Quite frankly, the People’s Vote campaign has become a self-sabotaging mess. Rather than argue, reasonably and democratically, for retention of reformed EU membership in order to enhance regional prosperity, level out national inequalities and hold a clearly-delusional government to account (you know, things which might actually persuade people to change their minds) – the selling point of the People’s Vote appears to be an immediate return to the status quo. The very thing that everyone voted against.

From up here – the status quo looks like a situation where affluent Southerners retain easy access to their continental homes, regain the £10,000 in value knocked off their London-properties, and avoid those inconvenient strikes on the Eurostar. But in that scenario, the North-East still receives no cultural funding or infrastructure investment, and former mining communities continue to be left to their own devices with minimal revenue support-grants from the government.
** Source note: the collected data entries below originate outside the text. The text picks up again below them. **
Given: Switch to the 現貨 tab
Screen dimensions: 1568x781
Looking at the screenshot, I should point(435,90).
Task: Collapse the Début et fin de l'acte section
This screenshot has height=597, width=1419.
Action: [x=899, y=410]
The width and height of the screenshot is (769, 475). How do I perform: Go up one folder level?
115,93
Nowhere is this alliance between the PVCs and well-off clearer than in the selection of allies they have chosen to champion their cause: Anna Soubry, Sarah Wollaston, Justine Greening, Dominic Grieve and Michael Heseltine – all Conservative (or formerly Conservative) MPs that have willingly supported austerity.
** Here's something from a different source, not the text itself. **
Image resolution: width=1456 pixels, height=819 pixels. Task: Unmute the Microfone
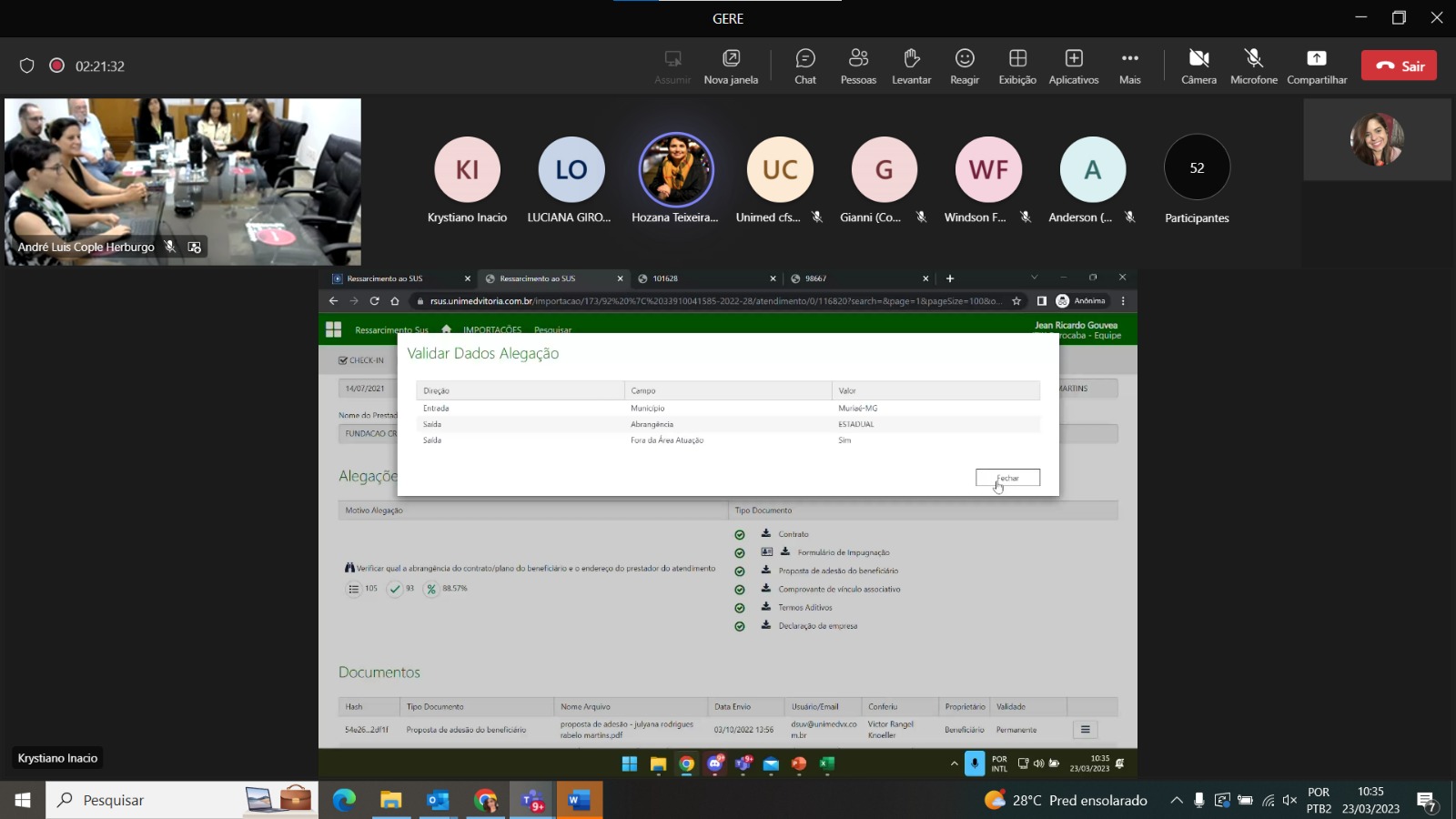(1254, 66)
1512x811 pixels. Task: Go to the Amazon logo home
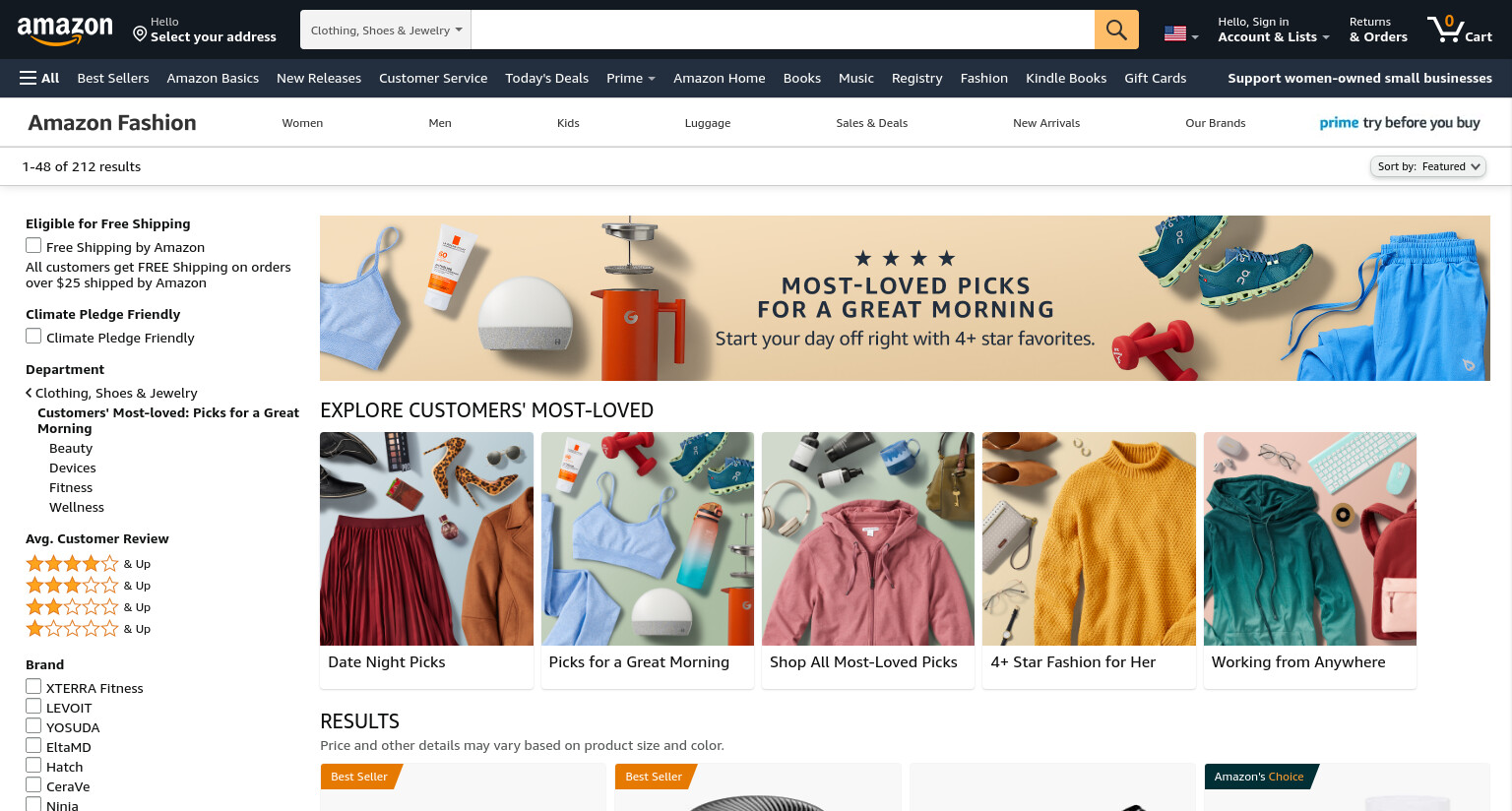(x=65, y=31)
These are individuals that have consciously, in part, manufactured the divide that now exists between London and its peripheries. So, how are they supposed to fix it? Their love for the EU, weirdly enough, doesn’t outweigh the damage their party has waged on its own people. There’s something particularly disturbing in the way Michael Heseltine, former front-man to Thatcher, noted in his PV March speech that Maggie would be turning in her grave if she were alive to witness Brexit. Everyone cheered in response. Does that mean we now remember her as a sagacious Europhile, more so than as the architect of devastation in the very places that voted to Leave…?

And then, there’s the genuinely unforgivable assumption by PVCs that young people unanimously voted to Remain – with the consequence that non-university educated electors have been virtually ignored.
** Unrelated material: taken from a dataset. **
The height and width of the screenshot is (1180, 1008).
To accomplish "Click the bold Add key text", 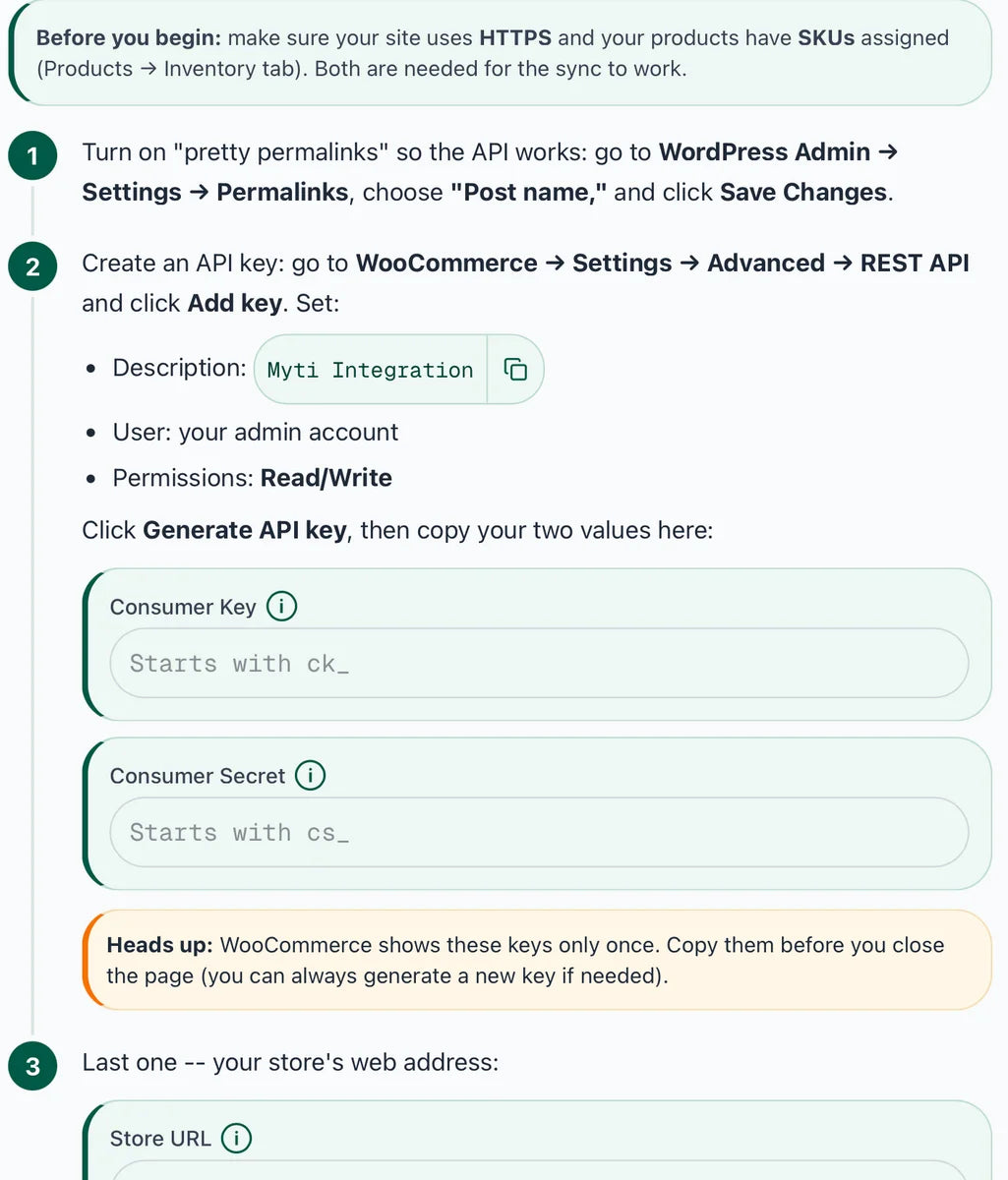I will 234,303.
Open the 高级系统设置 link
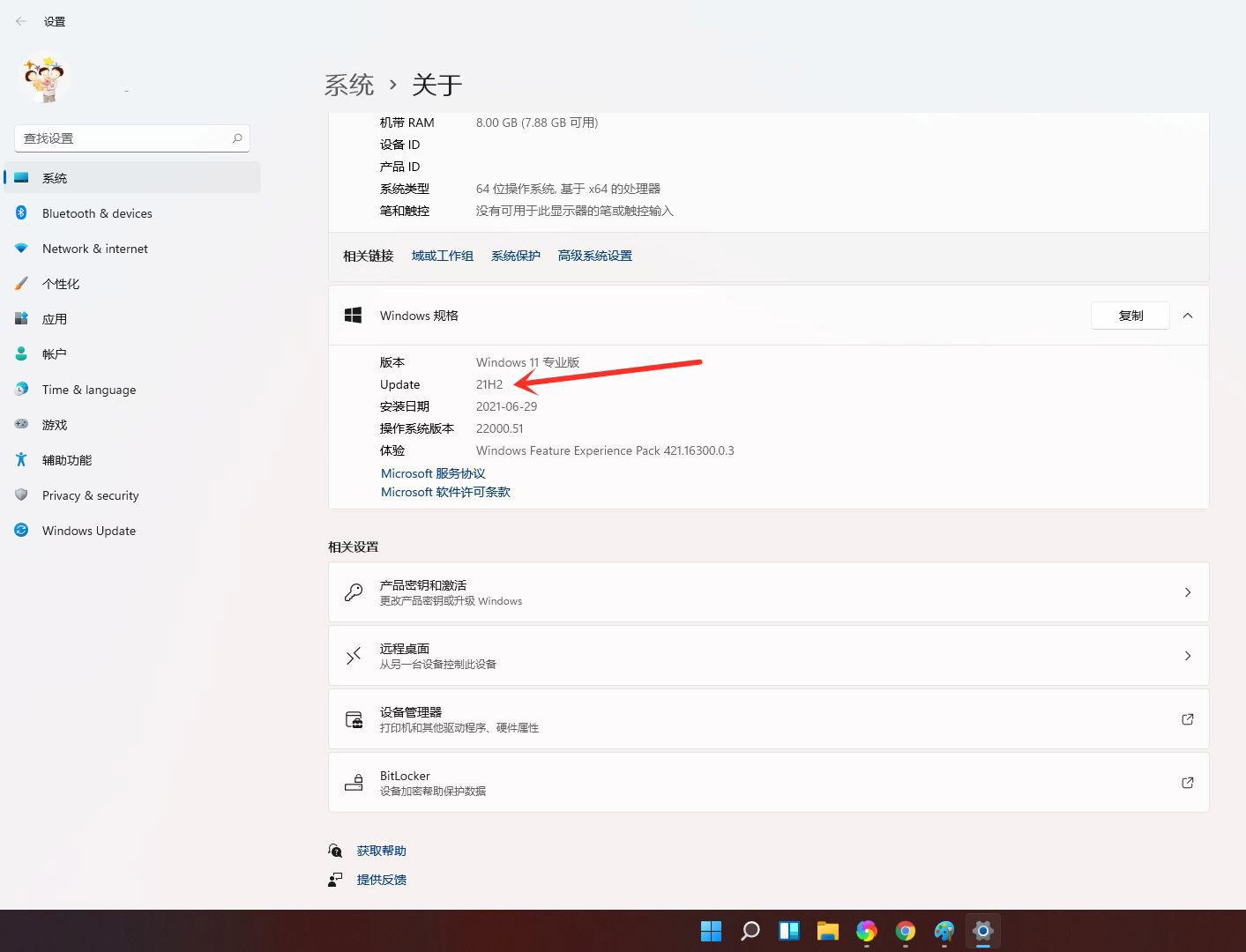The image size is (1246, 952). point(594,255)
The PVC’s youth contingent is exclusively represented by young people of Our Future Our Choice and For Our Future’s Sake (OFOC and FFS). Unfortunately, while they might be eloquent and informed, both groups are hopelessly metropolitan organisations that claim, incorrectly, to speak for ‘young people’ as though they were one, singular, homogeneous, degree-level-educated and Erasmus-appreciating mass. Which, as we all know, they aren’t.

And rather than reach out to older people in deprived areas, who have seen their communities disintegrate around them – and have been led to believe this stems from immigration and open borders rather than by governmental neglect – the PVCs have paraded snobbish placards around the streets of London: taunting half of the electorate with tasteless witticisms that seem to suggest their bigoted stupidity.

One such placard boasted: ‘52% Pride and Prejudice; 48% Sense and Sensibility’. Hmm, maybe take a look in the mirror?

Labour MPs, for one thing, should not give into the PVC’s demands, but embrace what their constituents asked for (and with that I nod my hat to Emma Lewell-Buck, MP for South Shields). With a support base of which almost 70% voted to Leave, Labour’s proposal of retaining access to the customs union and ‘close alignment with the single market’ is the best option to pursue, lest they risk further entrenching a toxic national divide which is in nobody’s interests to perpetuate.

Ultimately, a People’s Vote should be a free-vote: where consensus from all sides of the political spectrum can be found regarding how to leave the EU. Currently, however, its proponents are damaging its credibility by way of their obstinate elitism – those same traits they so fervidly criticise when found among Brexiteers. And for that reason, the PVCs will never have my support. Not that they want it, anyway.